** Stated exercise a **
According to the diary extract, how many RAF Hercules mercy missions a day are to be sent to Sarajevo?

** Extract to read **
╭──

Breaking the Code
Page 14
Later I was telling Peter Tapsell175 about the PM’s time in the Tea Room and he said, ‘Yes, he’s an attractive man, intelligent and well-intentioned, but he doesn’t frighten anybody, does he? When Margaret came into the Tea Room the teacups rattled.’
WEDNESDAY 1 JULY 1992
I was required to be in Committee Room 12 this morning at 10.30 for a Standing Committee on Statutory Instruments. I arrived at 10.32 and was given a bollocking by the whip. ‘You have to be here on time in case the opposition force a snap vote.’ There were only two or three opposition in attendance. I have no idea what it was about. The minister spoke, the opposition spokesman spoke, we all voted Aye and that was that. Funny way to run a country.
At six I went for a briefing with Malcolm Rifkind at the MoD. The whole feel of the place dates from a ’50s Ealing comedy (you expect the tea to be served by an orderly played by Norman Wisdom), but the beady-eyed Secretary of State comes over as both charming and sharp. This was a general canter round the course for the new boys and an update on Yugoslavia. We are going to be sending up to four RAF Hercules mercy missions a day to Sarajevo and the US are sending the marines into the Adriatic. I have a separate session with Malcolm tomorrow on the future of the Cheshires.

╰──

Rows of pointing data
╭──

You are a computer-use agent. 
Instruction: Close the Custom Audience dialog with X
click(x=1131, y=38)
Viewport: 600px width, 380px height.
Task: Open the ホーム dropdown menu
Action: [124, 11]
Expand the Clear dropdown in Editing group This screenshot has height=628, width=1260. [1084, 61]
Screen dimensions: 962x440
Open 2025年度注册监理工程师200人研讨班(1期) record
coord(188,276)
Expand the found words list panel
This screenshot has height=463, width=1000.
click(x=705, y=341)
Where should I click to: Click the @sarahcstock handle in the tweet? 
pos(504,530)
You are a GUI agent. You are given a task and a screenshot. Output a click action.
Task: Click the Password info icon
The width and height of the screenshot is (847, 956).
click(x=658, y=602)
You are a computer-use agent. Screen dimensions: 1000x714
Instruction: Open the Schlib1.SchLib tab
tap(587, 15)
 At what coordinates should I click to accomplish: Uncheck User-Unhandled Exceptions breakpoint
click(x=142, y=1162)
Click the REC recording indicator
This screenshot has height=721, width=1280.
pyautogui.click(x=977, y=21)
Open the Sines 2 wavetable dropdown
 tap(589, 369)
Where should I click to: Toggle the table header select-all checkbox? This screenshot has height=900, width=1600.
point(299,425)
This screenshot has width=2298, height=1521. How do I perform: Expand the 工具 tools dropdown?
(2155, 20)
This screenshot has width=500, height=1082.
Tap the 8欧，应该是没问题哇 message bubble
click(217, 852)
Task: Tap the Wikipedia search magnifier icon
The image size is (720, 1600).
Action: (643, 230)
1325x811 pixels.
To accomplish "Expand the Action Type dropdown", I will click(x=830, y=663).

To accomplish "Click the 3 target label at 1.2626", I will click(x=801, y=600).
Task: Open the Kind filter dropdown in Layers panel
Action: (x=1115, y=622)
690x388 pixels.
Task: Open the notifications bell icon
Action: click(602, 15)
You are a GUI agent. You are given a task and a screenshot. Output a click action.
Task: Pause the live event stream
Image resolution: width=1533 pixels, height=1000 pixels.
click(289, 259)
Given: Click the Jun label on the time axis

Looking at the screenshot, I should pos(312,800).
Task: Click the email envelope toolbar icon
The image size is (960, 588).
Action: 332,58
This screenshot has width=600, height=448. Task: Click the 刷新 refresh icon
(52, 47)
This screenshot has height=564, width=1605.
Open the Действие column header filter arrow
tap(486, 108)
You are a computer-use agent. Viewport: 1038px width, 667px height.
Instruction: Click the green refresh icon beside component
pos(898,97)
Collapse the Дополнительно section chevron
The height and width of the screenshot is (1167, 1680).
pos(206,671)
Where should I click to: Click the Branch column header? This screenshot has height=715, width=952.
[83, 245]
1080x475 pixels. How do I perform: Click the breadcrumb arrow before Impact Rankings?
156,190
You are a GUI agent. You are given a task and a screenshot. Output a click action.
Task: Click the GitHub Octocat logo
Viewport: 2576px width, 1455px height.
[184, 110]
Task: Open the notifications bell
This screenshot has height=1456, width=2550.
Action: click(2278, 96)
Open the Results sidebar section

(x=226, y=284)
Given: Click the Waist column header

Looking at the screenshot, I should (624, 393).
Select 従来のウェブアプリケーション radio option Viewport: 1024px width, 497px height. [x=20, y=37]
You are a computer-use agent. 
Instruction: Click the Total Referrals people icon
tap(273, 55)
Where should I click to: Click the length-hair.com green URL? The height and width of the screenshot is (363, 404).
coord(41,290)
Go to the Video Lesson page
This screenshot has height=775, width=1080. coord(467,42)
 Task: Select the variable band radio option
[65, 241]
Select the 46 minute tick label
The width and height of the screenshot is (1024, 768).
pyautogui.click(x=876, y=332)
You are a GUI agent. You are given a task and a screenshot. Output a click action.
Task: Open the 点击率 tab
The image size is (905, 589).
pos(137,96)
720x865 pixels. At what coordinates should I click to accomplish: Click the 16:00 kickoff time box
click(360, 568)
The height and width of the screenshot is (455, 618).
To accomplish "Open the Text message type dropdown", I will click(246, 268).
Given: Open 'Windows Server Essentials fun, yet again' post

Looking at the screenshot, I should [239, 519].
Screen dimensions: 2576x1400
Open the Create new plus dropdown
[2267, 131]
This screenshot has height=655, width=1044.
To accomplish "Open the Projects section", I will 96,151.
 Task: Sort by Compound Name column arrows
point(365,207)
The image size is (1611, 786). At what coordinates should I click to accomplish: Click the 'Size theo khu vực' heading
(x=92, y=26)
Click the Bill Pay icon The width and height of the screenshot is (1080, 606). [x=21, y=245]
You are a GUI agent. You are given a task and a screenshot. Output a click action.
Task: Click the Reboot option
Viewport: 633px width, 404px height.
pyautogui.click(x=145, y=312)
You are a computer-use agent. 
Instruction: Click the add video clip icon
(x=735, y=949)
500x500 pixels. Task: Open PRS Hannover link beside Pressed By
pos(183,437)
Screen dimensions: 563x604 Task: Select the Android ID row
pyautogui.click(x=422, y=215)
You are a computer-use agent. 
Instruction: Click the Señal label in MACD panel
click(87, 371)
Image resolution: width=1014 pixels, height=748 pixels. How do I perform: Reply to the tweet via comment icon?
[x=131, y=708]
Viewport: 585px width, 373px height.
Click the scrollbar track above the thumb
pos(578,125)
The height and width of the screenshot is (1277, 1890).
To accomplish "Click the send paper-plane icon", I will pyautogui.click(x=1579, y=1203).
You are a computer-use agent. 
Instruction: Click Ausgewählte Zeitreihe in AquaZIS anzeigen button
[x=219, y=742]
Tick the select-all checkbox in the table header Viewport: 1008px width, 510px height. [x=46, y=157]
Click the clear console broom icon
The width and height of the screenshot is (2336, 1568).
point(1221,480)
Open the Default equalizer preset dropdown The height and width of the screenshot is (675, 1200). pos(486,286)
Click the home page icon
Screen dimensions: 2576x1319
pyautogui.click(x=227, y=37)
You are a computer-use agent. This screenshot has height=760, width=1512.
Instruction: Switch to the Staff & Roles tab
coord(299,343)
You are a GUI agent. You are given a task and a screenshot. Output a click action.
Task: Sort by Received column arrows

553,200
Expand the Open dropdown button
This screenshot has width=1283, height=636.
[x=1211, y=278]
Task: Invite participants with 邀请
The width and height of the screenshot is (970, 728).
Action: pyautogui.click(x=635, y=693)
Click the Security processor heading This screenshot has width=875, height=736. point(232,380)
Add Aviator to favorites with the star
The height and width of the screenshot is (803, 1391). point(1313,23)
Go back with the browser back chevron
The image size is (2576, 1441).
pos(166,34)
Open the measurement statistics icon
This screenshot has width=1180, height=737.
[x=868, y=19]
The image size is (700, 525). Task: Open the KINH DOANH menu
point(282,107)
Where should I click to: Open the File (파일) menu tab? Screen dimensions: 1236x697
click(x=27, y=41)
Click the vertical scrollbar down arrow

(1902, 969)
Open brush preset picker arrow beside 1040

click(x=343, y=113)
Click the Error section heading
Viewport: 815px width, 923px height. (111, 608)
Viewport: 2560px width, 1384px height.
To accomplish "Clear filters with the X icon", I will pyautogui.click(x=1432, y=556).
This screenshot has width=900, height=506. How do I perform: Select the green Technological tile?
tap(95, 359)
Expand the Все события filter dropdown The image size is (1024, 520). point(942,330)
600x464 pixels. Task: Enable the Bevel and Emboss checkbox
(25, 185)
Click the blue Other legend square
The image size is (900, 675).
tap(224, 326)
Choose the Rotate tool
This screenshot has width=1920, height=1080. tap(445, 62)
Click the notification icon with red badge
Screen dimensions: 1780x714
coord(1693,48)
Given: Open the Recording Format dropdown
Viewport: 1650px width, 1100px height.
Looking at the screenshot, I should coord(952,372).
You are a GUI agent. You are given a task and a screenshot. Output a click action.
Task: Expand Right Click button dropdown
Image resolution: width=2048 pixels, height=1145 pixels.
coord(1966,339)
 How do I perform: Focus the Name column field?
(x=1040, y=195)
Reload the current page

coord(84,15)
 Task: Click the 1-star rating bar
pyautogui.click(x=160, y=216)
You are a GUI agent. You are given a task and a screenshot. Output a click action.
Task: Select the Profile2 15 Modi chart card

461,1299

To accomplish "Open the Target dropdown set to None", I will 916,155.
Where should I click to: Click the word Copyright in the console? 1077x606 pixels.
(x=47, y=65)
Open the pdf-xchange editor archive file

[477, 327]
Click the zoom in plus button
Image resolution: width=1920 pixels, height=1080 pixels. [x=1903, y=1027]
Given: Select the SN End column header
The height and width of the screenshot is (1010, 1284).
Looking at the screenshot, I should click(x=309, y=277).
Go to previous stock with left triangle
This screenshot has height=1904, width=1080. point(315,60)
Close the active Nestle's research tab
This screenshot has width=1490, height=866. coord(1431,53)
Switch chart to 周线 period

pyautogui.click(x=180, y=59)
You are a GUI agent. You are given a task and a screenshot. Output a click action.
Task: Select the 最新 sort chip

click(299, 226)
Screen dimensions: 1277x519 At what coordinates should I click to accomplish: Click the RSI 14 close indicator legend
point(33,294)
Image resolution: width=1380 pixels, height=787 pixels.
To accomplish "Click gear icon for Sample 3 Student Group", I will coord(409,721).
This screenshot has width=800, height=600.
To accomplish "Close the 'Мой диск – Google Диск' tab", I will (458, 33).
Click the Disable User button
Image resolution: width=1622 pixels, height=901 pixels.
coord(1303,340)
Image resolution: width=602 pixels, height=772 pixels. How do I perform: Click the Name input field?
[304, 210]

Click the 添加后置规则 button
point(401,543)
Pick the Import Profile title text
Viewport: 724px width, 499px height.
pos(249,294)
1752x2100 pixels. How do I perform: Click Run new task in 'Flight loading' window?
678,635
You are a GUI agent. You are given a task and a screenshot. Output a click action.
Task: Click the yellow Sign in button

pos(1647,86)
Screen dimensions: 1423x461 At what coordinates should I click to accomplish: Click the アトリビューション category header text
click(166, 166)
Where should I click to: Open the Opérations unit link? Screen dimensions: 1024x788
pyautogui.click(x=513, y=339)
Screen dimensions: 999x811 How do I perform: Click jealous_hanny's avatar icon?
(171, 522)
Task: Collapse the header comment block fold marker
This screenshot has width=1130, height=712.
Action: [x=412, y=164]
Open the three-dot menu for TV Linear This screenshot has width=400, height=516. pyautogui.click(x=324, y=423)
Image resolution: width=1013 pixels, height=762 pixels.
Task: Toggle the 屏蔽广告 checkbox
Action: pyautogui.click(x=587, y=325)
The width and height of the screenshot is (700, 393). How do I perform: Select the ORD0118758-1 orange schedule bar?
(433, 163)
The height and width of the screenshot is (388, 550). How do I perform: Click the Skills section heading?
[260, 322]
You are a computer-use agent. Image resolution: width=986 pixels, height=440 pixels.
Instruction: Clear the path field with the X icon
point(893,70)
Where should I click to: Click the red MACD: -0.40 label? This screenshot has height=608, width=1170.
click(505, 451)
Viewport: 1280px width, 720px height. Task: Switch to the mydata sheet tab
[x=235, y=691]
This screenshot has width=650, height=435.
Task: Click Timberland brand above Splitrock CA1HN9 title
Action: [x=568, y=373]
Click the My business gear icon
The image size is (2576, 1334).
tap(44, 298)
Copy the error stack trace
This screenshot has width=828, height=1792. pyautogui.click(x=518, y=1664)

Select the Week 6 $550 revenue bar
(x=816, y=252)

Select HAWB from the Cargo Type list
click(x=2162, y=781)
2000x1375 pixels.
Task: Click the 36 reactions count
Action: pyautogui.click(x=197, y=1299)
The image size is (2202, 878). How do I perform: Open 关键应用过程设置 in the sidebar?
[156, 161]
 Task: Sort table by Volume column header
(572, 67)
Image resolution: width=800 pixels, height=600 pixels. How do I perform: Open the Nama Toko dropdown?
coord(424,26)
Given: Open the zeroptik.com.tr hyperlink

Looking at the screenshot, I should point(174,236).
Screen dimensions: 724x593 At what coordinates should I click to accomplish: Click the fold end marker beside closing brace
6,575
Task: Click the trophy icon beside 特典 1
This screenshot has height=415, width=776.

╰──

** Stated exercise b **
List each line in the listing that contains the string "page".

** Task answer a **
Up to four a day.

** Task answer b **
Go to the Video Lesson page
Click the home page icon
Reload the current page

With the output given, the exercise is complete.